The invention will be explained in more detail below with reference to figurative illustrations, in which:

FIG. 1 shows a device for monitoring speed of a known design, and

FIG. 2 shows a device for monitoring speed according to the invention.

In FIG. 2, the assemblies, which are identical for the known device for monitoring speed which is illustrated in FIG. 1 and explained above, are characterized by the same reference symbols. It is apparent that a measurement track 2 (FIG. 1) which is installed on the track side by means of fixed measuring points 3 and 4 (FIG. 1) and is connected by cable to a train stop 1 is absent. Instead, a vehicle device 7 is provided with a transmitter/receiver module using transponder/reader technology which emits RFID signals 8, which are received by a track-side device 9 with a receiver/transmitter module using transponder/reader technology, and are evaluated with respect to the vehicle speed. The evaluation is carried out in such a way that a speed which is derived from the propagation time of the signals 8 is compared with a maximum permissible speed. An evaluation unit 10 of the track-side device 9 is used for this. If the maximum permissible speed is exceeded, an RFID response signal 11 is generated, which contains a command to trigger forced braking and is transmitted to the vehicle device 7.
In this way, the current speed is not only measured at a specific point—as in the case of the device for monitoring speed according to FIG. 1—but rather continuously. The transmission of a command for forced braking to the rail vehicle 5 also takes place continuously and not only when the vehicle travels over a train stop 1 (FIG. 1). This not only simplifies the system components and reduces their number but also increases the reliability to the overall system for monitoring speed.

Claims

1-4. (canceled)

5. A method for monitoring the speed of a rail vehicle, the method which comprises:

emitting a signal from the rail vehicle;

receiving the signal trackside and evaluating a propagation time of the signal on the trackside with respect to a speed of the rail vehicle; and

transmitting the evaluated signal back to the rail vehicle.

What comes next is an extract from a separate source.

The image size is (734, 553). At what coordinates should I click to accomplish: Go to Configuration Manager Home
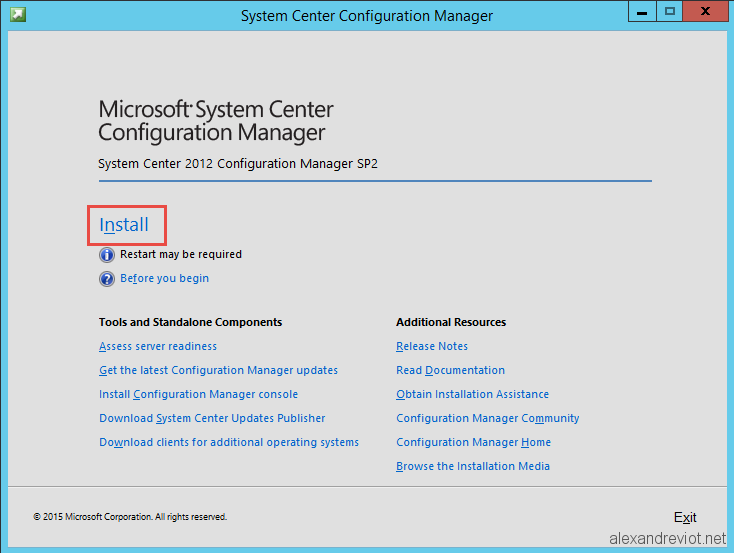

6. The method according to claim 5, wherein the signal is a radio frequency identification RFID signal, and the RFID signal is emitted, evaluated, and transmitted back to the rail vehicle.

7. The method according to claim 5, which comprises, if the signal indicates that a maximum permissible speed is exceeded, transmitting a signal back to the rail vehicle that triggers forced braking of the rail vehicle.

8. A system for carrying out the method according to claim 5, comprising:

a vehicle device with a transmitter/receiver module;

a trackside device with a receiver/transmitter module, said trackside device having an evaluation unit connected to said receiver/transmitter module for evaluating a signal received from said transmitter/receiver module with regard to a speed of the rail vehicle.